___ INFORMATION ___
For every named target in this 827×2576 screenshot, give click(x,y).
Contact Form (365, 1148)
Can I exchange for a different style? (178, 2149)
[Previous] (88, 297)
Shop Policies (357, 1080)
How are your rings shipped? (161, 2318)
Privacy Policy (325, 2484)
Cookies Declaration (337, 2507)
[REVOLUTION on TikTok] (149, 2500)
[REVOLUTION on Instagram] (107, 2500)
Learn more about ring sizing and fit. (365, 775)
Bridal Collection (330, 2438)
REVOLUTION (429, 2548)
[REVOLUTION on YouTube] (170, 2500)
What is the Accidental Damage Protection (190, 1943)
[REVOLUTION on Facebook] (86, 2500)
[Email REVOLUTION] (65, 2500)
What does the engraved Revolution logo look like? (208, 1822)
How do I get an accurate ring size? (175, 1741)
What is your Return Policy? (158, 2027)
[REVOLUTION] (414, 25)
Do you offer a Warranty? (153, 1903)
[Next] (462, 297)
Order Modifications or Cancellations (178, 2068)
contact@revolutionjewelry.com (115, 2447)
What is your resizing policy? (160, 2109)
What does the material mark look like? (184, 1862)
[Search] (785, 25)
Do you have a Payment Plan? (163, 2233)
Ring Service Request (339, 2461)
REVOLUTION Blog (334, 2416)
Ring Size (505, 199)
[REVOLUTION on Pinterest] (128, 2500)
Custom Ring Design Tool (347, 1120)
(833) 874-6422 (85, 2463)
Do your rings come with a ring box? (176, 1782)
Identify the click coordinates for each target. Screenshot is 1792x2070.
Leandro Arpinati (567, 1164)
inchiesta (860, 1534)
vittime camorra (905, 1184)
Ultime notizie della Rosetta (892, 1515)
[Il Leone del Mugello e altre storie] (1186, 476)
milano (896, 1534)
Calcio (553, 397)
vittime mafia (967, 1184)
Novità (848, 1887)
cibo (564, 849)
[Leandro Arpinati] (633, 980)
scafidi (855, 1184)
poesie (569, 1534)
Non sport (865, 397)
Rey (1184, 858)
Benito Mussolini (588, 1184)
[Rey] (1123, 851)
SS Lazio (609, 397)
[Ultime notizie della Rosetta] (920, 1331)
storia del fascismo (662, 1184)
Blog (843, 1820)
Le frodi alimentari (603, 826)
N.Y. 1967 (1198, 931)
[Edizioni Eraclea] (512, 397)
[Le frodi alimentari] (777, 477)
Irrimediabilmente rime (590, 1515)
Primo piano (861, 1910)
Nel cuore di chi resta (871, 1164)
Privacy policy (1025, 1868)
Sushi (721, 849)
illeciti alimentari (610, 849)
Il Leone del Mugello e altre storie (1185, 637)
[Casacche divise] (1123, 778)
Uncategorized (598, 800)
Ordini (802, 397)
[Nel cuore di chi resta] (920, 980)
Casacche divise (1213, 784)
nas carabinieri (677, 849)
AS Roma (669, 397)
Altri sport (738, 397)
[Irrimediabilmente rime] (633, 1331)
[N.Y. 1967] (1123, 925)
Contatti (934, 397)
___
EXERCISE> Apply a filter for "rime" to the data above, then copy each line that matches.

REPLY TO THE TASK>
Irrimediabilmente rime (590, 1515)
[Irrimediabilmente rime] (633, 1331)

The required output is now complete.